Comic and compelling as this portion of Bright Leaves might be, McElwee even more convincingly engages the viewer in the implicit philosophical dimensions of his subject matter. Time and again, he displays a capacity, comparable to that of Montaigne, that can combine the personal and the periodic, the transcendent and the transient. While his overt subject matter may be as familiar as one’s immediate family or the groups of huddled smokers who stand outside innumerable public spaces, the questions to which he elicits answers (often through the interrogation of the same such groups or figures) allow McElwee to ponder the very evanescence of our existence, the fact that memory proves to be as temporary as those very puffs of smoke. Furthermore, he demonstrates the sad but undeniable fact that the very aides we employ to extend and preserve those memories are not any more dependable than the items we momentarily retain in our cerebral cortex. Even when they transport a person past the point of their death, certain details included in a frame of film can annoyingly continue to elude interpretation, as when McElwee realises that the fact that he recorded his late father wearing a yarmulke must remain a conundrum as he never managed to inquire just why he donned the apparel in the first place. A piece of McElwee vehemently believes that the very act of documentation assures some measure of longevity. At the same time, he realises that footage of his young son tying his shoelaces can neither reveal little more about him than the boy’s retention of simple motor skills nor halt his forward march into maturation. McElwee at one point compares his admitted addiction to filmmaking to that of chronic smokers, as they share an “almost narcotic experience” in stretching out the moment through artificial stimulation. Perhaps that’s all we possess that permits us to contend with decay and dissolution, even if the means of our efforts at transformation are life-threatening, in the case of cigarette smoking, or time-consuming, in the case of filmmaking. Throughout every frame of Bright Leaves, Ross McElwee illustrates with undeniable skill and compelling conviction that documentation of one’s own life need not be narcissistic, that the illumination of one person’s private life can remove just a bit more of the congestion that surrounds us and compound the unfathomable circumstances that lead many people to fail to take that longed-for final puff.

Endnotes:

  1. Godfrey Cheshire, “Roots”, Film Comment vol. 40, no. 4, July-August 2004, p. 31.
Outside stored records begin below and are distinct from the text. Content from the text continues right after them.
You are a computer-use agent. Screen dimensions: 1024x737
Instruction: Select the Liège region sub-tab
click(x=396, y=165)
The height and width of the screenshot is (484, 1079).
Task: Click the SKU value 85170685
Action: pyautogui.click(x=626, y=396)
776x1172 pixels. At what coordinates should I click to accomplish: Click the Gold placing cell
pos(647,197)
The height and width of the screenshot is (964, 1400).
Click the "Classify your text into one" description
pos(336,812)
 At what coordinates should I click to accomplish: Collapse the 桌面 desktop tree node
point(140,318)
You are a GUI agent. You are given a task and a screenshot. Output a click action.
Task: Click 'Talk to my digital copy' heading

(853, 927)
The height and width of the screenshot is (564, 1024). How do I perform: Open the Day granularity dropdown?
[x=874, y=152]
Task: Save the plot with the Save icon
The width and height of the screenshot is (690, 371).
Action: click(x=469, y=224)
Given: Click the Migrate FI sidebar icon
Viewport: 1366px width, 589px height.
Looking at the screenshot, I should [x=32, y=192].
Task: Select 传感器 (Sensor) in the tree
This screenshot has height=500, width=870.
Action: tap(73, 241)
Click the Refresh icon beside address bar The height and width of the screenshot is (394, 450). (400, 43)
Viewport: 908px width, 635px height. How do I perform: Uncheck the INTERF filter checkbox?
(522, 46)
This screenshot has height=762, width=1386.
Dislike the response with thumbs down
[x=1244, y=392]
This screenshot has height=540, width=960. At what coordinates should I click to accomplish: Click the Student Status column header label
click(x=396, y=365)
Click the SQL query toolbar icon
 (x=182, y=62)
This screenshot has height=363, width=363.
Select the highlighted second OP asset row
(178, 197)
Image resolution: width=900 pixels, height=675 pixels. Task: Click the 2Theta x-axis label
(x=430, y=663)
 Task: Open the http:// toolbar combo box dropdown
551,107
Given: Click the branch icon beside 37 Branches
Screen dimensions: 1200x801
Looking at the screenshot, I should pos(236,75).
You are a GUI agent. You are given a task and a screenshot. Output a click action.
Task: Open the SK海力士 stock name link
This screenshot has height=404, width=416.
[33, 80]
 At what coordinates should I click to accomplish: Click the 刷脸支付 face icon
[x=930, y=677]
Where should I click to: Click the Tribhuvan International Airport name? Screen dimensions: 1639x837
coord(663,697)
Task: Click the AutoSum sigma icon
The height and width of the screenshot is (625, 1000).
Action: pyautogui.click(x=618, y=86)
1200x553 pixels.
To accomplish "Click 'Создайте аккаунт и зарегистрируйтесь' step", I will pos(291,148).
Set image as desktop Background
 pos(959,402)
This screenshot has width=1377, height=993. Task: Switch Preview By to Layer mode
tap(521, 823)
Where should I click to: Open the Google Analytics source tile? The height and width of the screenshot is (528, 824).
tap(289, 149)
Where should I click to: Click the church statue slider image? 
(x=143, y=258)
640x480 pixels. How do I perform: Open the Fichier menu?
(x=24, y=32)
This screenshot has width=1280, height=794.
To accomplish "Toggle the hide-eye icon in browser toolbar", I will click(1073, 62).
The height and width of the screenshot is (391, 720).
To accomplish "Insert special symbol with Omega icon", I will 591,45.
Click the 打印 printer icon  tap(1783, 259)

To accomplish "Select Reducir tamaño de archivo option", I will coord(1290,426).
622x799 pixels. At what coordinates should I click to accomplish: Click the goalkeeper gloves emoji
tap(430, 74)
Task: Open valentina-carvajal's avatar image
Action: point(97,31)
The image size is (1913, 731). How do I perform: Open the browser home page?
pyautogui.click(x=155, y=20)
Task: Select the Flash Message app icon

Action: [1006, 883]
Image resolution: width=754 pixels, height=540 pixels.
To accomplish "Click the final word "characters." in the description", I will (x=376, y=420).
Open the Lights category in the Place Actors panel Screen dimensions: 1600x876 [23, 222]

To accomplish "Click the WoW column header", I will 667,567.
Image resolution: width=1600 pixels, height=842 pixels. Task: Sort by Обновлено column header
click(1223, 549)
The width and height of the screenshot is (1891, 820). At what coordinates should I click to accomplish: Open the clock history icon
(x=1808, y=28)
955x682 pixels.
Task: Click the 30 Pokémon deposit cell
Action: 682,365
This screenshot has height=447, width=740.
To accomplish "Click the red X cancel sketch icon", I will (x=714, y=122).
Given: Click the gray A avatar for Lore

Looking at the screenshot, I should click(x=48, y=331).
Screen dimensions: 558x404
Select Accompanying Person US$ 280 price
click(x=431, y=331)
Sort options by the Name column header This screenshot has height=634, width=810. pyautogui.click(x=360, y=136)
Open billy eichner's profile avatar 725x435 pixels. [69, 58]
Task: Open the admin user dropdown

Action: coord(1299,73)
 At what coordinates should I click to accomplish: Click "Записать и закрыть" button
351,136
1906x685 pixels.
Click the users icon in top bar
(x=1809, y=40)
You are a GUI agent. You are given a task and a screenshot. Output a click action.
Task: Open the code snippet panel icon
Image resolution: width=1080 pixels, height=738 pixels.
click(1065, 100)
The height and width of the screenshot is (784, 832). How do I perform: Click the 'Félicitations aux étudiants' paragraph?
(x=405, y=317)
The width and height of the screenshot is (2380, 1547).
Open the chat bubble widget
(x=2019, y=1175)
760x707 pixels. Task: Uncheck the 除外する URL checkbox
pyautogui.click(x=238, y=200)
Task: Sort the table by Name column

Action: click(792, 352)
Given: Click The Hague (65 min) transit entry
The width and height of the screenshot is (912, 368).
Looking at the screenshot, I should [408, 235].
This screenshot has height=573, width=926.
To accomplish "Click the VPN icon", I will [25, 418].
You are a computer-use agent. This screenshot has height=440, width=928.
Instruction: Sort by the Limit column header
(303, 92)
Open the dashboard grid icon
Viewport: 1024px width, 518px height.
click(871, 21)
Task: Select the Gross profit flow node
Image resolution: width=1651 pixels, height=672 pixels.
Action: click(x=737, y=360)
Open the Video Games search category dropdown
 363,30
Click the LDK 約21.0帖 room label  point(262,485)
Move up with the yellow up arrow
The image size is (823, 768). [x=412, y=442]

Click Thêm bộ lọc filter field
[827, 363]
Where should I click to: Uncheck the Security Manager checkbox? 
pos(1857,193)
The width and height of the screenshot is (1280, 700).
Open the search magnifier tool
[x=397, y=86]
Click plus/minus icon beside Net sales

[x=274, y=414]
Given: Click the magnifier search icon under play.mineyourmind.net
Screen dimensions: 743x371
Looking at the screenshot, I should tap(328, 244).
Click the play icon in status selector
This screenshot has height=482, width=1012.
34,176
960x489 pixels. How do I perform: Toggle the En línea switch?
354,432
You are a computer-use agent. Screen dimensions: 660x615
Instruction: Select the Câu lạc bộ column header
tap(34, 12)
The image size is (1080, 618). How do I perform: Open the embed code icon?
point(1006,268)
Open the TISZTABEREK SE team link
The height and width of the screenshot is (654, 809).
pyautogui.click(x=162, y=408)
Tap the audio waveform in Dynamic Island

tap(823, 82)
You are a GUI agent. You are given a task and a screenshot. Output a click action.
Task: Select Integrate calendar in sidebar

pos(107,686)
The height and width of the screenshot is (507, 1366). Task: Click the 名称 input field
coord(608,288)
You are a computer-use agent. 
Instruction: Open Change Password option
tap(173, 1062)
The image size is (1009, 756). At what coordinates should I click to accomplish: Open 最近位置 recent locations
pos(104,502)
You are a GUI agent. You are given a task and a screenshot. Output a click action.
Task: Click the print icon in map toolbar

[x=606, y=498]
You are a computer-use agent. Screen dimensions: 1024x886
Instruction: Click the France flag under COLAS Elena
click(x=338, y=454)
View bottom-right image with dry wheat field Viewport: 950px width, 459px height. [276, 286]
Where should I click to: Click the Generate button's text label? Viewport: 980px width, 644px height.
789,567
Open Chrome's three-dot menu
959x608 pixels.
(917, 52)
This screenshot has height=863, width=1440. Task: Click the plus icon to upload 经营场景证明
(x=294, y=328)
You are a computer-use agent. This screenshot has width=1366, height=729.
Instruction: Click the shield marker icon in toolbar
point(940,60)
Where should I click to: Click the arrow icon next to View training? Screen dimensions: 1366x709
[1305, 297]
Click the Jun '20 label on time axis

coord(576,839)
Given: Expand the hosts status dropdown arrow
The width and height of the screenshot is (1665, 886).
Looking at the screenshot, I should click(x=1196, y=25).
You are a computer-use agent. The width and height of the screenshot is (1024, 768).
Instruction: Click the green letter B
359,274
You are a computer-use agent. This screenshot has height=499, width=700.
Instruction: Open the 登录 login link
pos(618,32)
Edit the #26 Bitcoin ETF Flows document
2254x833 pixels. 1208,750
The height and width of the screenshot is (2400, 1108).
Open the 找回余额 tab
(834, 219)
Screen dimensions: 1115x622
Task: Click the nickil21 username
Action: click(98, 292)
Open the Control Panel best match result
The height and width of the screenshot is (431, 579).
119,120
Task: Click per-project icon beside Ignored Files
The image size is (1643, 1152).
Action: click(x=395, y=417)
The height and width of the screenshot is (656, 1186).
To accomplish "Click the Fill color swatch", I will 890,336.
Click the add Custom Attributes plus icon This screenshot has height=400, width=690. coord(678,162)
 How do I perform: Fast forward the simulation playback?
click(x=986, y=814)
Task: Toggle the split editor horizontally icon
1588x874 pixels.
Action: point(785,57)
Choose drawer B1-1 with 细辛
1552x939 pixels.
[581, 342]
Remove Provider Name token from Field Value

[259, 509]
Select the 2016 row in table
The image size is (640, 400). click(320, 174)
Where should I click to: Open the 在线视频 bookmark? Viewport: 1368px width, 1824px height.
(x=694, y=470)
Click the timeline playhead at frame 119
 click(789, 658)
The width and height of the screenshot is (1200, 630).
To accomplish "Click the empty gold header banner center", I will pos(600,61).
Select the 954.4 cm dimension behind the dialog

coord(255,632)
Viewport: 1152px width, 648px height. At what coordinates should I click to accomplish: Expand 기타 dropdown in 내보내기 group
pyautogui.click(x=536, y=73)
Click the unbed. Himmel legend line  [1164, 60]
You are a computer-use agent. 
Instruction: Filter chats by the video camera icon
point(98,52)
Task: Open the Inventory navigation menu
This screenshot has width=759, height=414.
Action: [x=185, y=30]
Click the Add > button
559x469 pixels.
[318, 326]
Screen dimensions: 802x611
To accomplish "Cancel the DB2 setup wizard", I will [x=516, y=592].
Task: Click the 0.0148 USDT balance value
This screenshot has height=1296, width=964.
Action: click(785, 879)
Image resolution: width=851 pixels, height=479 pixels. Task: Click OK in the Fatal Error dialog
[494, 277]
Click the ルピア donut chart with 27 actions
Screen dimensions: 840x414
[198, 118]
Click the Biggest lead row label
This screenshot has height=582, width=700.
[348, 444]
Bright Leaves (2003 USA 105 mins)

Prod Co: Channel 4 Television Corporation/Homemade Movies/WGBH Prod, Dir, Phot: Ross McElwee Ed: Ross McElwee, Mark Meatto

About The Author

David Sanjek was appointed Professor of Music and Director of the Centre for Popular Music at the University of Salford, U.K. in October 2007. His piece “Fans’ Notes” was reprinted in the Cult Film Reader (Open University Press, 2007), and he is readying two books for publication: Always On My Mind: Music, Memory and Money and Stories We Could Tell: Putting Words to American Popular Music.